Figure 2.

Low-dose blue light irradiations inhibit fibroblast proliferation. Shown are mean ± SD values of 5 independent experiments, * p < 0.05 as compared to the control values. Human dermal fibroblasts were irradiated with low, sub-toxic doses (20 J/cm²) of blue light (420 nm). (A) Flowchart of experimental procedure. Human dermal fibroblasts were seeded on day 0 for experiments and grown for 6 days. On d6–d9, fibroblast cultures were irradiated by blue light (BL; 420 nm; 33.6 mW/cm²) and cell culture media was changed on a daily basis. Determinations of cell viability, cell number, intracellular ATP concentration, sample preparation for next generation sequencing (NGS) and Western blot (WB) were performed as indicated.

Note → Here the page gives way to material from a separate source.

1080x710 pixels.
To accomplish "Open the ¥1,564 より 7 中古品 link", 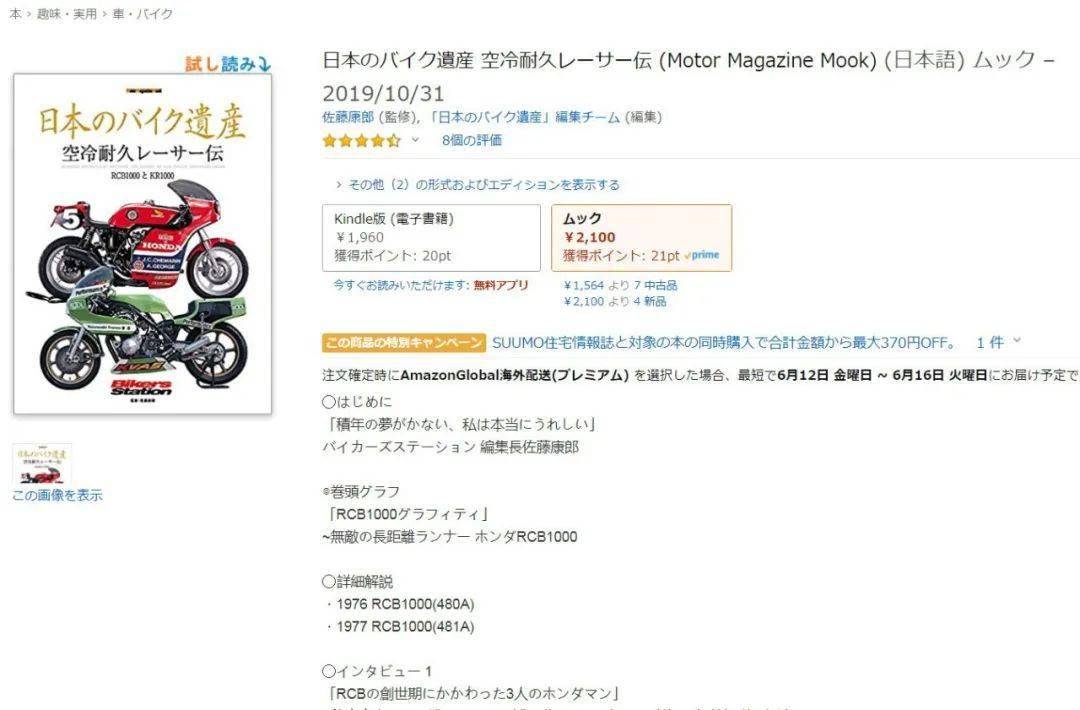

As positive control, TGF-β (10 ng/mL) was added for some experiments. (B) Results of intracellular ATP-concentration 1 h after irradiation on day 6. (C) Metabolic activity assessed by a resazurin-based assay and (D) relative catalase protein expression assessed by western blot 16 h or 24 h, respectively, after one irradiation on day 7 and four irradiations on day 10. (E) Quantitative determination of dead/live cell ratios obtained from live cell imaging using Hoechst 33342- and fluorescein diacetate (FDA) staining. (F) Shown are representative microphotographs of Hoechst 33342- and FDA-stained fibroblast cultures (50×). Viable cells show a green fluorescence signal of cytoplasma by FDA. Nuclei were stained by Hoechst 33342, and the signals were colored in red for better visualization. Bars = 200 µm.